# Source data

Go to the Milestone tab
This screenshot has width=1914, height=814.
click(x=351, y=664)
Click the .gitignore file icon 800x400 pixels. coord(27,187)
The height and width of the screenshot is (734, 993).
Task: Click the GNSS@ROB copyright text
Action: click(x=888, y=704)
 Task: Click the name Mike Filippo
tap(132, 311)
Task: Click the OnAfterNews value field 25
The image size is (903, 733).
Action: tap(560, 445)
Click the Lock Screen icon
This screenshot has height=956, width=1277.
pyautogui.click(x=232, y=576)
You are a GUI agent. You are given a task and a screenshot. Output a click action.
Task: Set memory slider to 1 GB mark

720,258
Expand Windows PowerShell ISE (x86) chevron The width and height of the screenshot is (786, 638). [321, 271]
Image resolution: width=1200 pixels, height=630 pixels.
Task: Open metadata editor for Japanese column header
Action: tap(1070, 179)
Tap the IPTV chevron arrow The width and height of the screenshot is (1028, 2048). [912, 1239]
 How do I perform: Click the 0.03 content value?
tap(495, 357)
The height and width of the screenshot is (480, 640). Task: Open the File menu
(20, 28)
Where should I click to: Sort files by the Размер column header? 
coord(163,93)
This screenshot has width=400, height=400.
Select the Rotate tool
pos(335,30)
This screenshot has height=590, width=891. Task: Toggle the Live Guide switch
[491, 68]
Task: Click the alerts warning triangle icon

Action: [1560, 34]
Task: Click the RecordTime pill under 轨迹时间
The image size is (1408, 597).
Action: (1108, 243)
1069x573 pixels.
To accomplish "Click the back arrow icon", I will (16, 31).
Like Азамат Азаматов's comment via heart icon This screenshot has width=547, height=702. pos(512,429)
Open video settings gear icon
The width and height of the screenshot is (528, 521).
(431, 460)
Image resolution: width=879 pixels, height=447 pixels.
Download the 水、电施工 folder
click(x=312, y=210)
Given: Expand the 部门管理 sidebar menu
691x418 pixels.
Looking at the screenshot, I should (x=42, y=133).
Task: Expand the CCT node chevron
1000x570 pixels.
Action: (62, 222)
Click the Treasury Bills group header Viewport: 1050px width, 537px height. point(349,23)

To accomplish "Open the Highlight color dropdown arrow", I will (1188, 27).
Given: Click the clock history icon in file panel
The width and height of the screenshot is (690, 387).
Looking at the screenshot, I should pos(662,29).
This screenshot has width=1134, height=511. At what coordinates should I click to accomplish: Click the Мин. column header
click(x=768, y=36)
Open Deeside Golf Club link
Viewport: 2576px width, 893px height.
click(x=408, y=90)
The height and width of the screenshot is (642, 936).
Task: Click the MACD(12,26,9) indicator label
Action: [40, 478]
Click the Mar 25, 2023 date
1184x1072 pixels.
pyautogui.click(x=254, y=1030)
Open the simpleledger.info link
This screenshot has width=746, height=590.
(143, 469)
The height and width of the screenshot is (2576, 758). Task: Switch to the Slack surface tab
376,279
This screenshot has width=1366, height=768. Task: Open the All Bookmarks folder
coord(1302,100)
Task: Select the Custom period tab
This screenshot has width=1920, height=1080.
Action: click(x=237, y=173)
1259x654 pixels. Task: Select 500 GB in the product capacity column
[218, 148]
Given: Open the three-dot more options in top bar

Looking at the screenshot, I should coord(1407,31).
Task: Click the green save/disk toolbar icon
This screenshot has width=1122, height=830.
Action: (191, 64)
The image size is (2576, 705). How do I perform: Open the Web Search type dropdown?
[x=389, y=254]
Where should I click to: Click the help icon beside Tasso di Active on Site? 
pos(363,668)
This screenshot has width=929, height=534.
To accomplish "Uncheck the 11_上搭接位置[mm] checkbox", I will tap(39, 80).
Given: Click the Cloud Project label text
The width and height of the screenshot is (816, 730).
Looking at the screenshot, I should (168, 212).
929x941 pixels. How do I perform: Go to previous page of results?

# Task description
Starting with the line that holds "The image size is (2576, 705).", copy each remaining line of the listing above exactly, through the last one.

# Response area
The image size is (2576, 705). How do I perform: Open the Web Search type dropdown?
[x=389, y=254]
Where should I click to: Click the help icon beside Tasso di Active on Site? 
pos(363,668)
This screenshot has width=929, height=534.
To accomplish "Uncheck the 11_上搭接位置[mm] checkbox", I will tap(39, 80).
Given: Click the Cloud Project label text
The width and height of the screenshot is (816, 730).
Looking at the screenshot, I should (168, 212).
929x941 pixels. How do I perform: Go to previous page of results?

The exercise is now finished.